## Records provided
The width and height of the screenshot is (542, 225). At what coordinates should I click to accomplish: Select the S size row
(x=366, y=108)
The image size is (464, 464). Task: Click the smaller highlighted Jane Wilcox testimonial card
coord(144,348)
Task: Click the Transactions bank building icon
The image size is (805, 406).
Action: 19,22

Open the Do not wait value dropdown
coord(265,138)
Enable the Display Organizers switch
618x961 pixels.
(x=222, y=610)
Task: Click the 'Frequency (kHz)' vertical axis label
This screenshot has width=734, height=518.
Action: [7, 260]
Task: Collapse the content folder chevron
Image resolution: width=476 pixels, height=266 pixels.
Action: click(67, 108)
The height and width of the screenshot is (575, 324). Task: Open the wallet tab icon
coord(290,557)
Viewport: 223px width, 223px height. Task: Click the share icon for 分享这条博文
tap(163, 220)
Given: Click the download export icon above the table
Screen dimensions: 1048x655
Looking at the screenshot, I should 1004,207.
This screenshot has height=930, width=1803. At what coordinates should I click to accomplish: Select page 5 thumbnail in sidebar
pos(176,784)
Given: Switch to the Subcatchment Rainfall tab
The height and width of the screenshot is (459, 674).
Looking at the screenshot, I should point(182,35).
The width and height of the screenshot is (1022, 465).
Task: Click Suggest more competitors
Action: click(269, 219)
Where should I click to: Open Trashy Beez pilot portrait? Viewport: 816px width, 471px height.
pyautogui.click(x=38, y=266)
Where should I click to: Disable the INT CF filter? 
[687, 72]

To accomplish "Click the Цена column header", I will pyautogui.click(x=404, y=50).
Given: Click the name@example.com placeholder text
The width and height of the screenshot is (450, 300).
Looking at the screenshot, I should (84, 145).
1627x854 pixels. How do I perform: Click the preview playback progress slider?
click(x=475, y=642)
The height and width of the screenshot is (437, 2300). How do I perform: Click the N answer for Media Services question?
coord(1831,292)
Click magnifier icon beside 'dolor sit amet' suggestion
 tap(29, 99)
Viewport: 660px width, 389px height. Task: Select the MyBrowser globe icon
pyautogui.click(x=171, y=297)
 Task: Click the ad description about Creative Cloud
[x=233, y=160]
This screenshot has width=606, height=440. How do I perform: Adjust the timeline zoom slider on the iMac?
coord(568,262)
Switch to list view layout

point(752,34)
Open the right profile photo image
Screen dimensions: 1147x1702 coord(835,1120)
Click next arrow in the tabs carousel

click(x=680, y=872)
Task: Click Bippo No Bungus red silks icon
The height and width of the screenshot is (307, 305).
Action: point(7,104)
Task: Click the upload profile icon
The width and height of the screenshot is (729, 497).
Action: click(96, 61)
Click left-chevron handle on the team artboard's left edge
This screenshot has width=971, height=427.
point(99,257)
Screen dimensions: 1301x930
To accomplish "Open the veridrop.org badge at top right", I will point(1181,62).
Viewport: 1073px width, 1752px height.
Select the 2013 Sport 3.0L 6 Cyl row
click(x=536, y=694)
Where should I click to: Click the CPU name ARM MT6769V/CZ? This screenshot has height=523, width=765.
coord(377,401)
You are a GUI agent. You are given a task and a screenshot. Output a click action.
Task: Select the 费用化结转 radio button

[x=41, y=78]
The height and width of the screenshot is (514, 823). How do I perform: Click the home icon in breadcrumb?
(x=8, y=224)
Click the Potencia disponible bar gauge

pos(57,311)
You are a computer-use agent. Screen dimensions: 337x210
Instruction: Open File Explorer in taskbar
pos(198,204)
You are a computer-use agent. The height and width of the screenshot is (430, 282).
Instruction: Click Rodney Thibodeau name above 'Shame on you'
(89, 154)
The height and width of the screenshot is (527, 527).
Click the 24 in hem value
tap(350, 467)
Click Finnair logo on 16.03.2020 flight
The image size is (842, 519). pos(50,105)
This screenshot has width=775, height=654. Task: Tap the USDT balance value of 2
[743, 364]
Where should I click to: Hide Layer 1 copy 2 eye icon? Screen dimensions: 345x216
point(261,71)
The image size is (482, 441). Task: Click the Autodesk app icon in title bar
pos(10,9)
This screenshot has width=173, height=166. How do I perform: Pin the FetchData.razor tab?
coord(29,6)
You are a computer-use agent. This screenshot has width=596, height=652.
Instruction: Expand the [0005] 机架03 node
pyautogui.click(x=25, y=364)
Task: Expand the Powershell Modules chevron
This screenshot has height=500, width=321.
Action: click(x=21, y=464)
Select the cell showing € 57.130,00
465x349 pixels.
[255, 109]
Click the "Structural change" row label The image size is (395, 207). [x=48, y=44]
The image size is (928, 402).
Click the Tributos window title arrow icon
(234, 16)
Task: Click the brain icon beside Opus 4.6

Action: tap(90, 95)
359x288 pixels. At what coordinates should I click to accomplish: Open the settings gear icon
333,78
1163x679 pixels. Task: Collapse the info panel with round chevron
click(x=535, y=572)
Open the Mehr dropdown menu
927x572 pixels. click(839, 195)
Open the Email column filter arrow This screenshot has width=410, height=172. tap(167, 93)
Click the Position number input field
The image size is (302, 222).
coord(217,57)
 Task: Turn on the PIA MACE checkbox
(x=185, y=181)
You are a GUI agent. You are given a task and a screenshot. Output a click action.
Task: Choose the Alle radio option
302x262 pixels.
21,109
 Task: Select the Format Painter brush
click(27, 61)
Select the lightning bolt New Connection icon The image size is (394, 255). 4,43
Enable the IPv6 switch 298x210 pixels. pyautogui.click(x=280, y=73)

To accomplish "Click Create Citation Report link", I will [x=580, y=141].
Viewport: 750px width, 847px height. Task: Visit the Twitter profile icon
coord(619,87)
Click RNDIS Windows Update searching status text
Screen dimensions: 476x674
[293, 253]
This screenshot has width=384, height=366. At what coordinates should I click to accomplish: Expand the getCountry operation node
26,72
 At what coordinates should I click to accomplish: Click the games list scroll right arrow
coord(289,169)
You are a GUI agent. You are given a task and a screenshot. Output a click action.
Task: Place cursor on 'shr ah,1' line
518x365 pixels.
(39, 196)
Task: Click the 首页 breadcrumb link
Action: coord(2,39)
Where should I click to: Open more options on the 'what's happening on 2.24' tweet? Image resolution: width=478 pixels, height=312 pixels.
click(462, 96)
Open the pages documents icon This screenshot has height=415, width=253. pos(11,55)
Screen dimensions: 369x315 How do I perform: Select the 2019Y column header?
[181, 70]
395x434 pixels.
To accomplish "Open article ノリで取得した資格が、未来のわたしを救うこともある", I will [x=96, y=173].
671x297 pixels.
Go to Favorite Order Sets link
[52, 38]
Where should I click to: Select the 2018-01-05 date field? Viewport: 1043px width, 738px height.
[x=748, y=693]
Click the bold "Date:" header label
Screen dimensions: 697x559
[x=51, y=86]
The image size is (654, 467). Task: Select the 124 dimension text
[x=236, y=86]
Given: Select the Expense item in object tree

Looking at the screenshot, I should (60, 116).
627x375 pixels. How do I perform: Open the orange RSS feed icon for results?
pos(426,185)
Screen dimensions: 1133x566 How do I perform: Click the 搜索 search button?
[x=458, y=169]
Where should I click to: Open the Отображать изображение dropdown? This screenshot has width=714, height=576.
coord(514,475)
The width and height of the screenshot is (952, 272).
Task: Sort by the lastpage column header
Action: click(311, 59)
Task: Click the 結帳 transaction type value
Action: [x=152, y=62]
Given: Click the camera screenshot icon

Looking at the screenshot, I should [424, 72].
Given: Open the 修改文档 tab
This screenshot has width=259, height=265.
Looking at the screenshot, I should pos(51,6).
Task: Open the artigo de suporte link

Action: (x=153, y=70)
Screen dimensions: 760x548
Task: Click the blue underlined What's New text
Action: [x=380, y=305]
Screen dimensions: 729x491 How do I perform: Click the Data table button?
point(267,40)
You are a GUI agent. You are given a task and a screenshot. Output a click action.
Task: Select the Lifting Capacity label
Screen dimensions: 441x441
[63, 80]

## Problem details
Which lines of the records above contain the word "computer"? Report each one.

## Exercise output
You are a computer-use agent. Screen dimensions: 337x210
You are a computer-use agent. The height and width of the screenshot is (430, 282).
You are a computer-use agent. This screenshot has width=596, height=652.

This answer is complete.